Copy each of the entries below back out word for word, with nothing changed.

◆ ◆ ◆

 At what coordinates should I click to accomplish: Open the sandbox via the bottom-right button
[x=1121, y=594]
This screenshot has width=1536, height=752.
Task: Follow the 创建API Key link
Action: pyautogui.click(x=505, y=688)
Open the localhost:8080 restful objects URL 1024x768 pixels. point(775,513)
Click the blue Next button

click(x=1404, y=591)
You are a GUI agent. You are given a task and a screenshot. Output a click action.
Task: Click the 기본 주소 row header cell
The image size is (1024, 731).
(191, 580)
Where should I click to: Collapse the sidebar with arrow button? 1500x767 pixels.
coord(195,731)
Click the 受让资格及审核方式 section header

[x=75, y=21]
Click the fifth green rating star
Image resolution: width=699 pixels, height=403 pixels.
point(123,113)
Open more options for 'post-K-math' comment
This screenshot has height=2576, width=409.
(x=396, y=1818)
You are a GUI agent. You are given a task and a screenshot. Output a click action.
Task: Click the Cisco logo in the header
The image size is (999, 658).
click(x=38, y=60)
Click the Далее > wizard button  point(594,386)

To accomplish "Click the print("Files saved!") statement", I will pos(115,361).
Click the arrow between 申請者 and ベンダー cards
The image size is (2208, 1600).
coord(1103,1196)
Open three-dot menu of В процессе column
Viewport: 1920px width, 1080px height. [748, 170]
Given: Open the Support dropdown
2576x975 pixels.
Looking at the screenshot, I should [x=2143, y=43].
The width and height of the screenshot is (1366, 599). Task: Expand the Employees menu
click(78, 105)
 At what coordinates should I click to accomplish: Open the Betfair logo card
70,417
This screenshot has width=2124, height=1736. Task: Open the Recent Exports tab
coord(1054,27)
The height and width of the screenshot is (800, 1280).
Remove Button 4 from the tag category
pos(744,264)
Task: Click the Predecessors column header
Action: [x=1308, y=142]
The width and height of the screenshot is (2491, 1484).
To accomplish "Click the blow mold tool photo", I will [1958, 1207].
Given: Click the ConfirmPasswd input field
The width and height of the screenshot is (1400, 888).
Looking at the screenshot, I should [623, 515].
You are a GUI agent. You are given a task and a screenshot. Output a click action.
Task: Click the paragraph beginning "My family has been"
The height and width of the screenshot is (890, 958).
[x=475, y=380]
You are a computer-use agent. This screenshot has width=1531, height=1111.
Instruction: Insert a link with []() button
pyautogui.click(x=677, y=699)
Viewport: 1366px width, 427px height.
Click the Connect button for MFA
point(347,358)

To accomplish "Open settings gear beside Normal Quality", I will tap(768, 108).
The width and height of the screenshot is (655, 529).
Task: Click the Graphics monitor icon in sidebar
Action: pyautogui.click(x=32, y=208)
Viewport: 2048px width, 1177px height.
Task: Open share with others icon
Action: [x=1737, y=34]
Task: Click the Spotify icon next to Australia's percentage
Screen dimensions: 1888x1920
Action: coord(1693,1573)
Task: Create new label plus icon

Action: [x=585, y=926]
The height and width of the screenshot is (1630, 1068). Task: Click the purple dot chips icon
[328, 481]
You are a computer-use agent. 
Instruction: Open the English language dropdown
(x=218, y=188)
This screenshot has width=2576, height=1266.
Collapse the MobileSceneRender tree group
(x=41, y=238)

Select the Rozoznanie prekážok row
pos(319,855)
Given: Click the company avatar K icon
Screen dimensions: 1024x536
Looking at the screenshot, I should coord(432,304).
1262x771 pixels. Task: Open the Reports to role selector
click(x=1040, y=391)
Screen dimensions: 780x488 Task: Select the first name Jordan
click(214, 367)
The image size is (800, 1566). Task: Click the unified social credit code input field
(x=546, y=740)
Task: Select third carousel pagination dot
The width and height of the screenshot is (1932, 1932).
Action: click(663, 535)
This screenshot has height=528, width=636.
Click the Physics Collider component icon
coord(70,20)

◆ ◆ ◆

Written solution >>
 At what coordinates should I click to accomplish: Open the sandbox via the bottom-right button
[x=1121, y=594]
This screenshot has width=1536, height=752.
Task: Follow the 创建API Key link
Action: pyautogui.click(x=505, y=688)
Open the localhost:8080 restful objects URL 1024x768 pixels. point(775,513)
Click the blue Next button

click(x=1404, y=591)
You are a GUI agent. You are given a task and a screenshot. Output a click action.
Task: Click the 기본 주소 row header cell
The image size is (1024, 731).
(191, 580)
Where should I click to: Collapse the sidebar with arrow button? 1500x767 pixels.
coord(195,731)
Click the 受让资格及审核方式 section header

[x=75, y=21]
Click the fifth green rating star
Image resolution: width=699 pixels, height=403 pixels.
point(123,113)
Open more options for 'post-K-math' comment
This screenshot has height=2576, width=409.
(x=396, y=1818)
You are a GUI agent. You are given a task and a screenshot. Output a click action.
Task: Click the Cisco logo in the header
The image size is (999, 658).
click(x=38, y=60)
Click the Далее > wizard button  point(594,386)

To accomplish "Click the print("Files saved!") statement", I will pos(115,361).
Click the arrow between 申請者 and ベンダー cards
The image size is (2208, 1600).
coord(1103,1196)
Open three-dot menu of В процессе column
Viewport: 1920px width, 1080px height. [748, 170]
Given: Open the Support dropdown
2576x975 pixels.
Looking at the screenshot, I should [x=2143, y=43].
The width and height of the screenshot is (1366, 599). Task: Expand the Employees menu
click(78, 105)
 At what coordinates should I click to accomplish: Open the Betfair logo card
70,417
This screenshot has width=2124, height=1736. Task: Open the Recent Exports tab
coord(1054,27)
The height and width of the screenshot is (800, 1280).
Remove Button 4 from the tag category
pos(744,264)
Task: Click the Predecessors column header
Action: [x=1308, y=142]
The width and height of the screenshot is (2491, 1484).
To accomplish "Click the blow mold tool photo", I will [1958, 1207].
Given: Click the ConfirmPasswd input field
The width and height of the screenshot is (1400, 888).
Looking at the screenshot, I should [623, 515].
You are a GUI agent. You are given a task and a screenshot. Output a click action.
Task: Click the paragraph beginning "My family has been"
The height and width of the screenshot is (890, 958).
[x=475, y=380]
You are a computer-use agent. This screenshot has width=1531, height=1111.
Instruction: Insert a link with []() button
pyautogui.click(x=677, y=699)
Viewport: 1366px width, 427px height.
Click the Connect button for MFA
point(347,358)

To accomplish "Open settings gear beside Normal Quality", I will tap(768, 108).
The width and height of the screenshot is (655, 529).
Task: Click the Graphics monitor icon in sidebar
Action: pyautogui.click(x=32, y=208)
Viewport: 2048px width, 1177px height.
Task: Open share with others icon
Action: [x=1737, y=34]
Task: Click the Spotify icon next to Australia's percentage
Screen dimensions: 1888x1920
Action: coord(1693,1573)
Task: Create new label plus icon

Action: [x=585, y=926]
The height and width of the screenshot is (1630, 1068). Task: Click the purple dot chips icon
[328, 481]
You are a computer-use agent. 
Instruction: Open the English language dropdown
(x=218, y=188)
This screenshot has width=2576, height=1266.
Collapse the MobileSceneRender tree group
(x=41, y=238)

Select the Rozoznanie prekážok row
pos(319,855)
Given: Click the company avatar K icon
Screen dimensions: 1024x536
Looking at the screenshot, I should coord(432,304).
1262x771 pixels. Task: Open the Reports to role selector
click(x=1040, y=391)
Screen dimensions: 780x488 Task: Select the first name Jordan
click(214, 367)
The image size is (800, 1566). Task: Click the unified social credit code input field
(x=546, y=740)
Task: Select third carousel pagination dot
The width and height of the screenshot is (1932, 1932).
Action: click(663, 535)
This screenshot has height=528, width=636.
Click the Physics Collider component icon
coord(70,20)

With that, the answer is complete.